D’abord, moi je ne parle pas d’une découverte. Pour moi, c’est l’affirmation de l’existence de ces enfants-là. Dans notre rapport, le volume n°4 est uniquement consacré aux enfants disparus. Depuis bien longtemps, on entendait de la part d’anciens pensionnaires que leurs amis, leurs frères et soeurs avaient disparu ou, pire encore, qu’ils les avaient vus mourir. Il ne s’agit donc pas d’une découverte, mais bien de la preuve des affirmations d’anciens pensionnaires.
► Le pouvoir révélateur des mots…
Oui. C’est vraiment important d’utiliser les bons termes. Le fait que la société canadienne vive l’évènement de Kamloops comme une découverte signifie qu’on n’a pas encore réussi à s’écouter les uns et les autres. Et encore moins à croire ce qui s’est vraiment passé dans les pensionnats autochtones.
On sait très bien qu’il y a encore des gens qui nient cette réalité. Cet évènement a secoué la conscience du grand public d’une manière très importante. Il reste à voir si ça va changer les choses à long terme.
► On aurait effectivement pu penser que six ans après le dévoilement de ce rapport, les consciences seraient plus éveillées…
Lorsqu’on a publié en 2015 les appels à l’action, des milliers de personnes se sont présentées à Ottawa pour témoigner. Il y a eu un défilé de Gatineau à Ottawa.
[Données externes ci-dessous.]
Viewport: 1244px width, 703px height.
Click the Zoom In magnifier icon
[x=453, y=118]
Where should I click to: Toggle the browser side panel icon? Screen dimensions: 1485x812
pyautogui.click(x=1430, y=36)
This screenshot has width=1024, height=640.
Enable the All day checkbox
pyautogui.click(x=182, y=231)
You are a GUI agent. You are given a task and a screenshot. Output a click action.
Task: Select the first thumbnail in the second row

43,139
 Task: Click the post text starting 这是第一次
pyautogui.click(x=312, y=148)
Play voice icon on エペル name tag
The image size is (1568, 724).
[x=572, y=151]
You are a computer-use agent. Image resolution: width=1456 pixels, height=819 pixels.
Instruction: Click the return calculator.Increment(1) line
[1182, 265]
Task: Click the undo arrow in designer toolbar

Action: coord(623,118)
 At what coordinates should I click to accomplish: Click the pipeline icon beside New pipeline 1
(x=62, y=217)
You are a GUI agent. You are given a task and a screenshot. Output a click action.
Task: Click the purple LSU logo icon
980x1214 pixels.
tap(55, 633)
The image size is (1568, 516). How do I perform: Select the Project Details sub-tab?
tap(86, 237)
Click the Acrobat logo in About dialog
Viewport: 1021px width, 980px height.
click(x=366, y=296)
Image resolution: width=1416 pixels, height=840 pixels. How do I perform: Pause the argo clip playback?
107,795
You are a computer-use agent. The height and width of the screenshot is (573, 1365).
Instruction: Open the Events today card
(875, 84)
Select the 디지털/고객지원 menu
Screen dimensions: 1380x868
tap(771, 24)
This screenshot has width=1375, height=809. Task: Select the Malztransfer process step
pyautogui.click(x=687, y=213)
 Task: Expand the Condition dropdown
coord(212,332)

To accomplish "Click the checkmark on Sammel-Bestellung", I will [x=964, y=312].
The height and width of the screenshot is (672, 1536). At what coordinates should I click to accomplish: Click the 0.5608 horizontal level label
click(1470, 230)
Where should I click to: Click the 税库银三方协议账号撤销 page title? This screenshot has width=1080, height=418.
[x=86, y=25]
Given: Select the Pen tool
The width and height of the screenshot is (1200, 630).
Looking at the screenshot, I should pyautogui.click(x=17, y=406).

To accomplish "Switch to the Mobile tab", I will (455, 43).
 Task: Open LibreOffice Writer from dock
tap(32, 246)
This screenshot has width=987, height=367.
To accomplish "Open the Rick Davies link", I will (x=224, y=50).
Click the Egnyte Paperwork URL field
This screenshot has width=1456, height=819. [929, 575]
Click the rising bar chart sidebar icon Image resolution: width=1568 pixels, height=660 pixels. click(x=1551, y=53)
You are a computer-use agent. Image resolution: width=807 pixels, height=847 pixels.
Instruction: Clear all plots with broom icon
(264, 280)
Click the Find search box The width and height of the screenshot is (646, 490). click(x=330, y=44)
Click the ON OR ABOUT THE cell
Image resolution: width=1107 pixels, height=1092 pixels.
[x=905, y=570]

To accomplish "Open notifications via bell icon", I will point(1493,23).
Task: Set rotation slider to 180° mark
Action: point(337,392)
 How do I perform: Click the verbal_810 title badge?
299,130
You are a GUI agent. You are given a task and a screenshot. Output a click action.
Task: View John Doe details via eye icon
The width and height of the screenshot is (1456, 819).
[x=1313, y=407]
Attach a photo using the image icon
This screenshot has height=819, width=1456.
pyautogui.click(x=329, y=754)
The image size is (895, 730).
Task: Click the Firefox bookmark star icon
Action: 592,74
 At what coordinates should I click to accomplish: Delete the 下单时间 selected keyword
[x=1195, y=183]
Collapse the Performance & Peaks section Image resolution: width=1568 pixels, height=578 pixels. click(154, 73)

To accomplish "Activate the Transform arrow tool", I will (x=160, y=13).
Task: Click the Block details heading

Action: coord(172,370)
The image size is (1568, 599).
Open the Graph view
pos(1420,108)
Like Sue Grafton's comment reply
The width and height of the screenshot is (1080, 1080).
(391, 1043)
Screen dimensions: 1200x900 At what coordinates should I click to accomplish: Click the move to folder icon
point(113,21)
Beaucoup de personnes avaient pris conscience de la réalité. On entendait de leur part et du gouvernement :
Maintenant les choses vont
changer. Pourtant, six ans plus tard, il reste encore des grands chapitres sur lesquels travailler.
► Sans doute celui de la réconciliation…
Au chapitre de la réconciliation, il y a déjà beaucoup d’exemples encourageants de la part de la population, plus que des gouvernements, dont les engagements ne sont pas forcément solides. Par exemple : il y a eu des changements dans certains curriculums scolaires pour mieux inclure l’histoire des Autochtones. Mais ils ne sont pas à l’abri d’un changement de gouvernement provincial. Il se peut que le travail doive être repris.
C’est là un des obstacles de la réconciliation : elle est conçue comme un gage de bonne volonté politique plutôt qu’un engagement de fond, qui implique toute la société et pas seulement les politiciens.
► Pourquoi est-il si important que tous les acteurs de la société s’engagent dans la réconciliation?
Tant que la réconciliation sera comprise au plus étroit, elle sera doublement limitée : dans sa mise en oeuvre et dans sa vitesse de réalisation. Le 30 septembre prochain, pour la toute première fois, le Canada marquera la Journée nationale pour la vérité et la réconciliation.
Dans la nouveauté encore, les nouveaux citoyens canadiens doivent maintenant reconnaître les lois et les Traités avec les Autochtones, pas seulement les lois canadiennes.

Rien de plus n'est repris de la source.